### What the task requires
Among the lines below, count those that include "agent", and state the count alone.

### Provided entries

§ §

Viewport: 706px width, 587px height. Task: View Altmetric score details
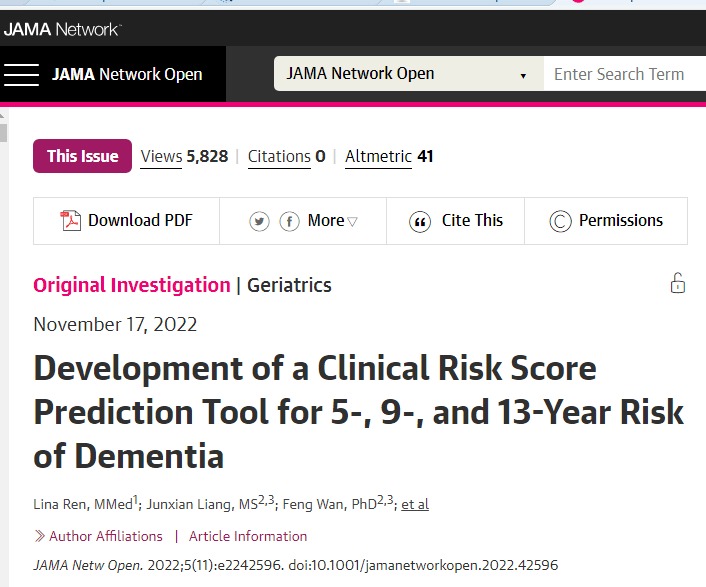pyautogui.click(x=388, y=156)
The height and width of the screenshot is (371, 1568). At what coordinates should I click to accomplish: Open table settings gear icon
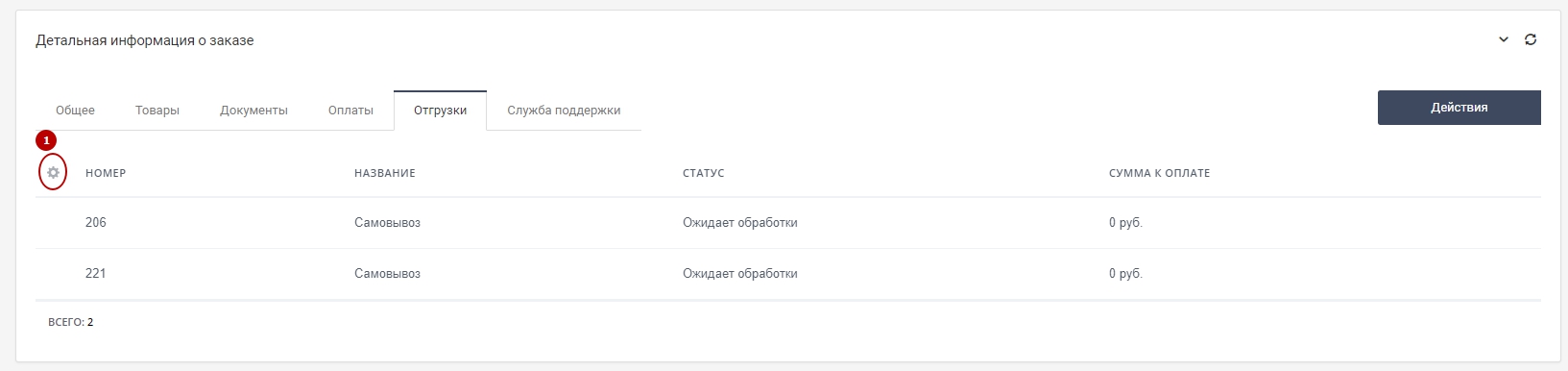(53, 173)
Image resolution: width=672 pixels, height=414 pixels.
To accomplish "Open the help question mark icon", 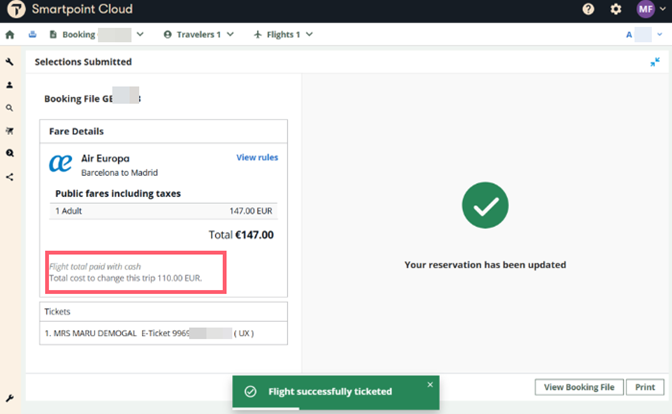I will (x=588, y=10).
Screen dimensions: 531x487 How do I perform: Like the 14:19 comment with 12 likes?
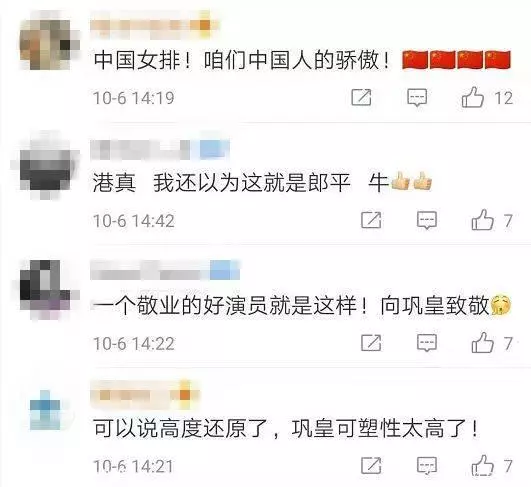[472, 98]
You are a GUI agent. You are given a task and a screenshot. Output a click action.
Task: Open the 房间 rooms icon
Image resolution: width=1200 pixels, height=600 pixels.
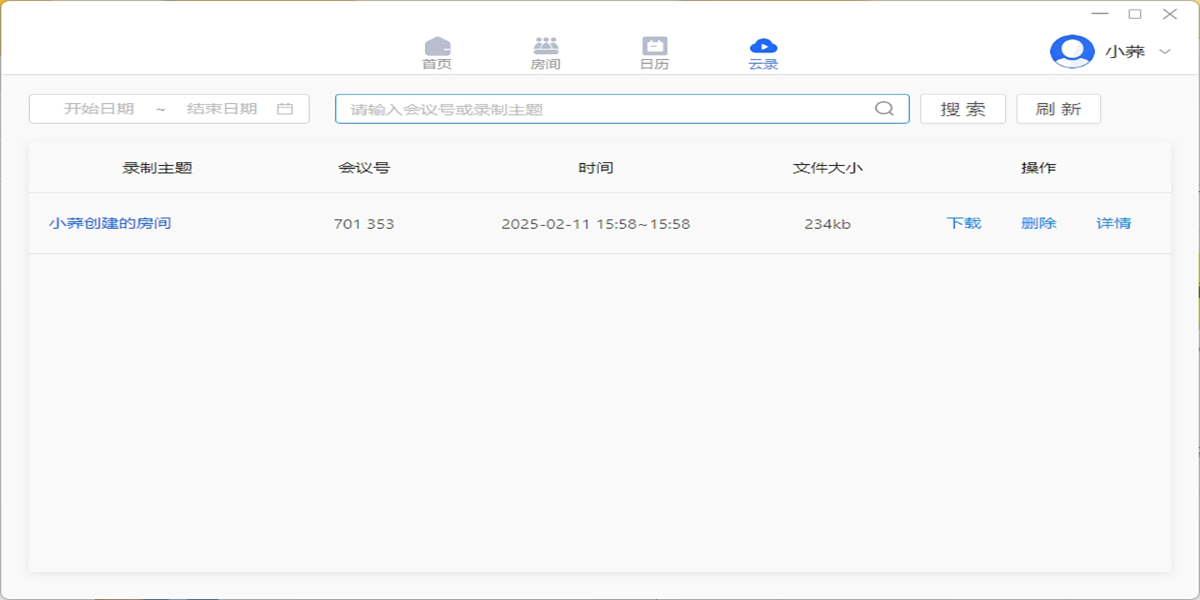click(x=545, y=47)
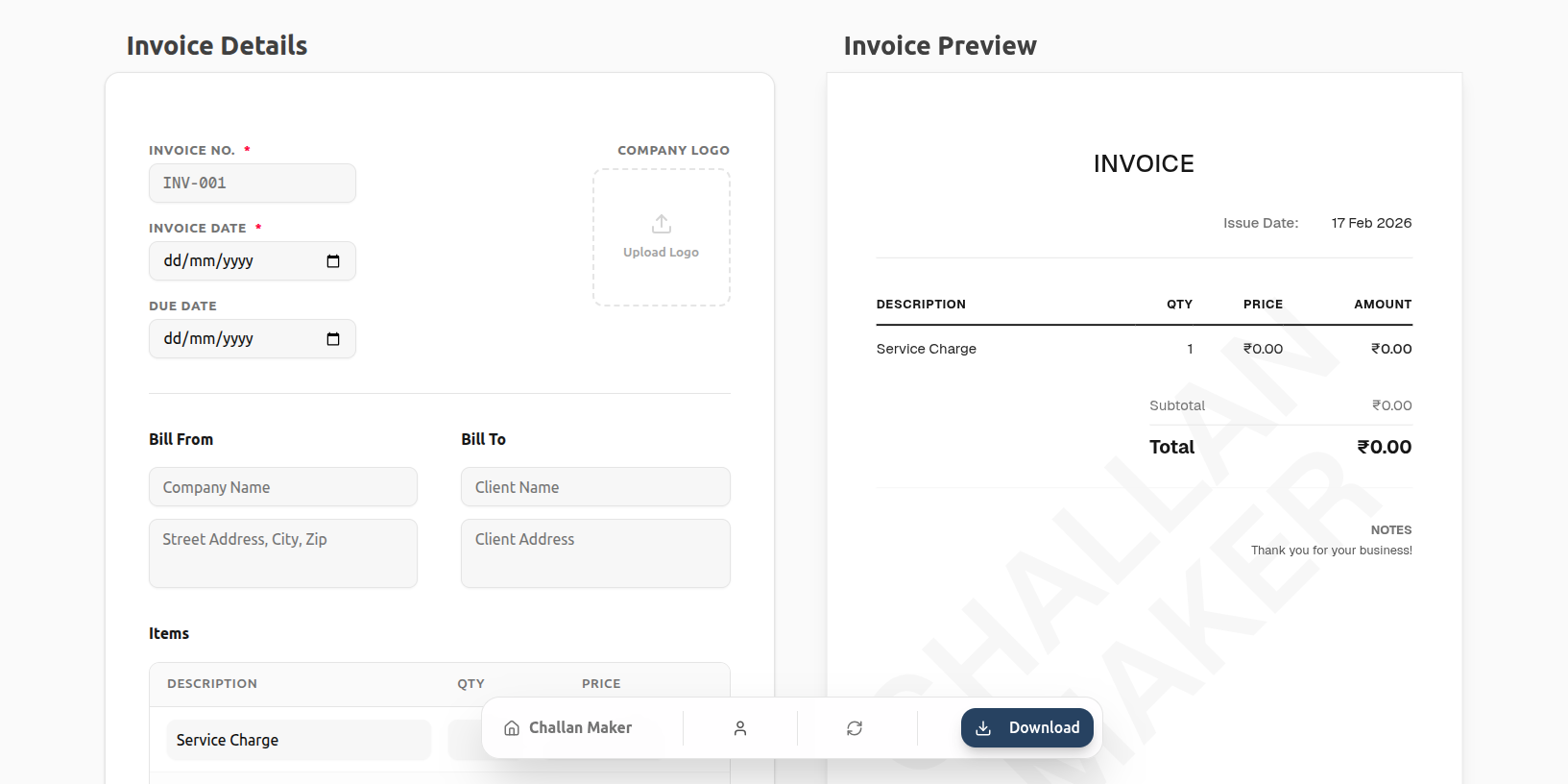This screenshot has width=1568, height=784.
Task: Click the refresh reset icon in toolbar
Action: pos(855,728)

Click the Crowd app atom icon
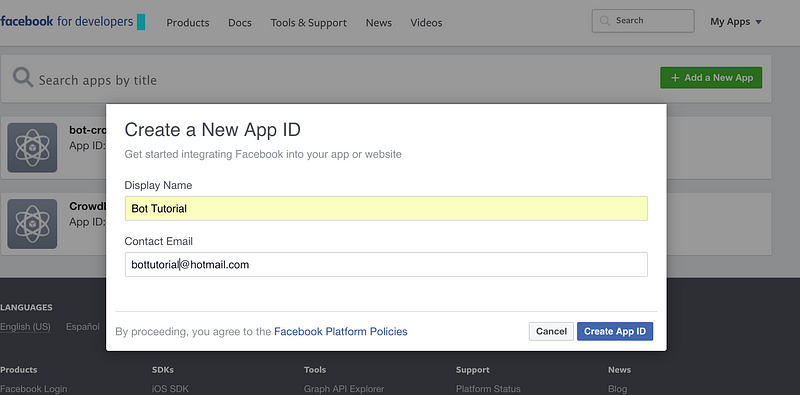click(32, 224)
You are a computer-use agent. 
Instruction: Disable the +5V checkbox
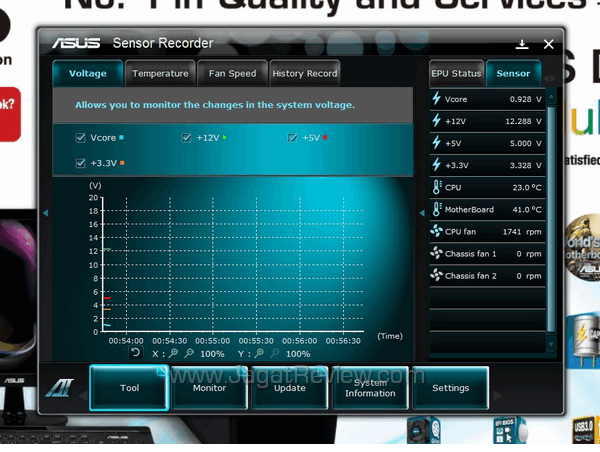point(293,138)
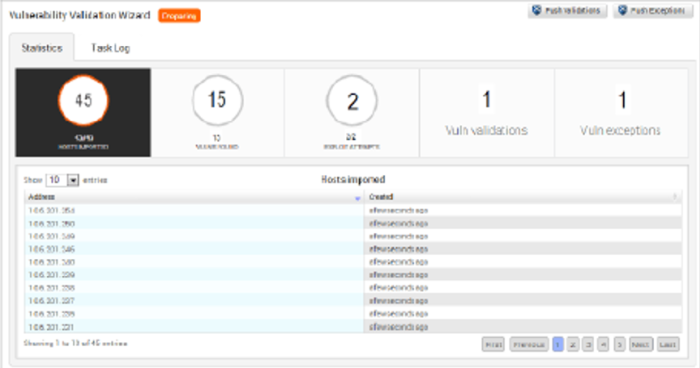Select the 15 vulns found circle

pyautogui.click(x=217, y=100)
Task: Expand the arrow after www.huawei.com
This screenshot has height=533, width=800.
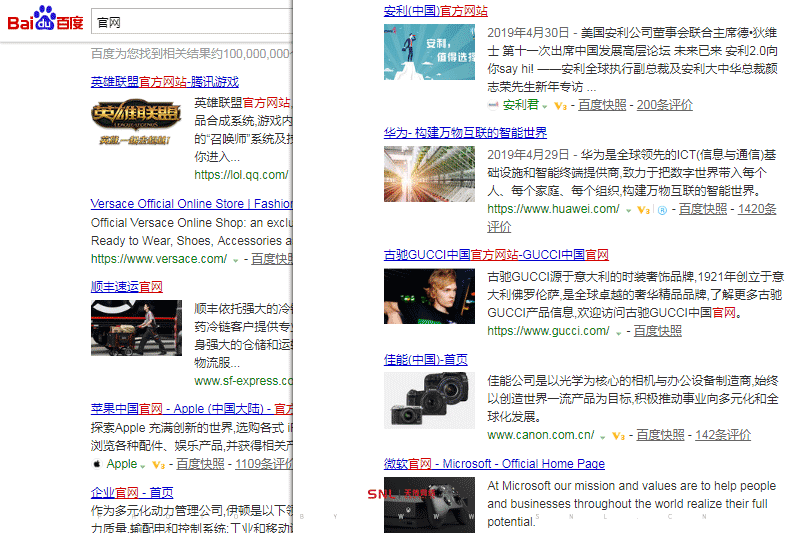Action: [x=629, y=210]

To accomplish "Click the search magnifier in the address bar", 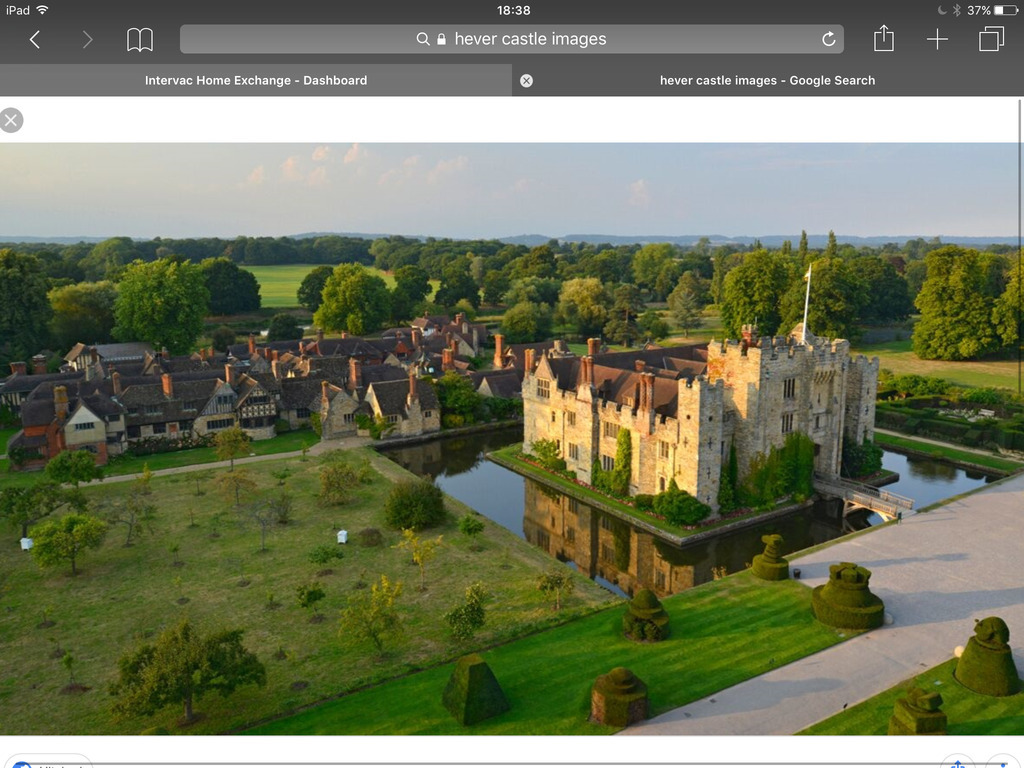I will click(x=423, y=39).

§ §

### Written answer
2